Una reciente visita a París y su infinita belleza me han incitado a reflexionar sobre la importancia de la cultura occidental, hoy día tantas veces desvalorizada, criticada e incluso repudiada.
Existe una moda que tiende a pensar a Occidente meramente como el resultado de una historia elitista, diseñada por hombres blancos, europeos, heterosexuales, teñida por el colonialismo, la esclavitud y la desigualdad, como si estos fenómenos no fueran igualmente parte integral de muchas otras culturas antes y después. Esto se debe en gran medida a la tendencia a juzgar el pasado por estándares políticos y morales del presente, y a la presunción relativista de que todos los productos culturales son igualmente valiosos. Como consecuencia se ha producido un declive cultural e intelectual, un desprecio por obras de valor eterno, empobreciendo de este modo nuestra visión del mundo, la comprensión de la naturaleza humana y el razonamiento ético, reduciendo así la profundidad y riqueza del sentido de la vida.
Los aportes de la cultura occidental a la historia de la humanidad son inconmensurables, muchos de ellos íntimamente ligados a la cristiandad. El cristianismo es la primera religión en la historia de la humanidad que no es para los héroes y triunfadores, sino que —basado en una concepción de la igual dignidad y el valor intrínseco de cada persona— privilegia a los débiles, pobres, enfermos y desvalidos, y enfatiza la compasión, el perdón y la misericordia. Esto no significa que siempre haya cumplido con estas altas aspiraciones, pero sí han sido los principios orientadores de esta civilización. Más aún —a pesar de los conflictos que muchas veces se produjeron entre ciencia y religión— el cristianismo también tuvo un rol muy activo en la preservación del conocimiento, pues fue en los monasterios y en las catedrales que se guardaron e hicieron accesibles a un público más extenso los manuscritos y textos clásicos, y sus universidades fueron los agentes principales de la investigación y los transmisores de los conocimientos adquiridos. Tampoco es posible ignorar el valor de su producción artística en la arquitectura gótica, la pintura religiosa medioeval y el arte renacentista, como asimismo la contribución al desarrollo que los grandes músicos hicieron, muchas veces inspirados por la fe, y otras simplemente financiados por mecenas cristianos.

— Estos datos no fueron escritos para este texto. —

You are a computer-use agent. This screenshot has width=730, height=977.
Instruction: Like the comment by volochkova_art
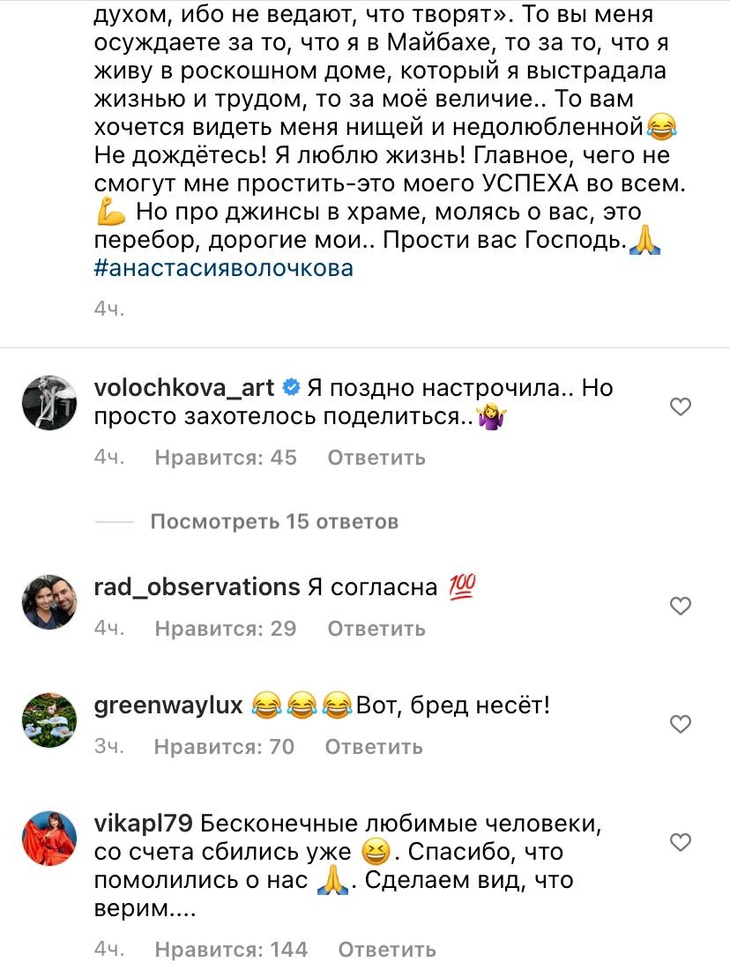tap(681, 407)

Es en Occidente donde se dieron las grandes revoluciones científicas que transformaron profundamente los métodos de conocimiento en astronomía, física, matemáticas, en el estudio de la naturaleza y en la organización social, permitiendo que evolucionáramos desde la mitología a la ciencia basada en la observación y las evidencias, más que en argumentos de autoridad. Ello condujo a avances en la cartografía que permitieron la navegación que unió a mundos diferentes y estimuló el intercambio de bienes entre culturas distintas. Sin estos precedentes no es posible explicar todos los desarrollos posteriores en medicina, tecnología, la innovación permanente, el crecimiento económico por primera vez en la historia de la humanidad, todo lo cual ha ido permitiendo incrementos permanentes en las expectativas de vida y en las condiciones materiales de un número creciente de personas.
A la cultura occidental debemos también la democracia, la libertad y los derechos individuales, el estado de derecho, la emancipación femenina y el pensamiento crítico, entre otros.
Más que todo lo anterior, la cultura occidental es depositaria de un acervo de sabiduría acumulada sobre la naturaleza humana, la ética, la política y la belleza. Y eso se ha adquirido a través del libro, del canon literario de los grandes autores. En suma, no se tiene la misma comprensión del mundo si se conoce o no el canon literario de los grandes clásicos.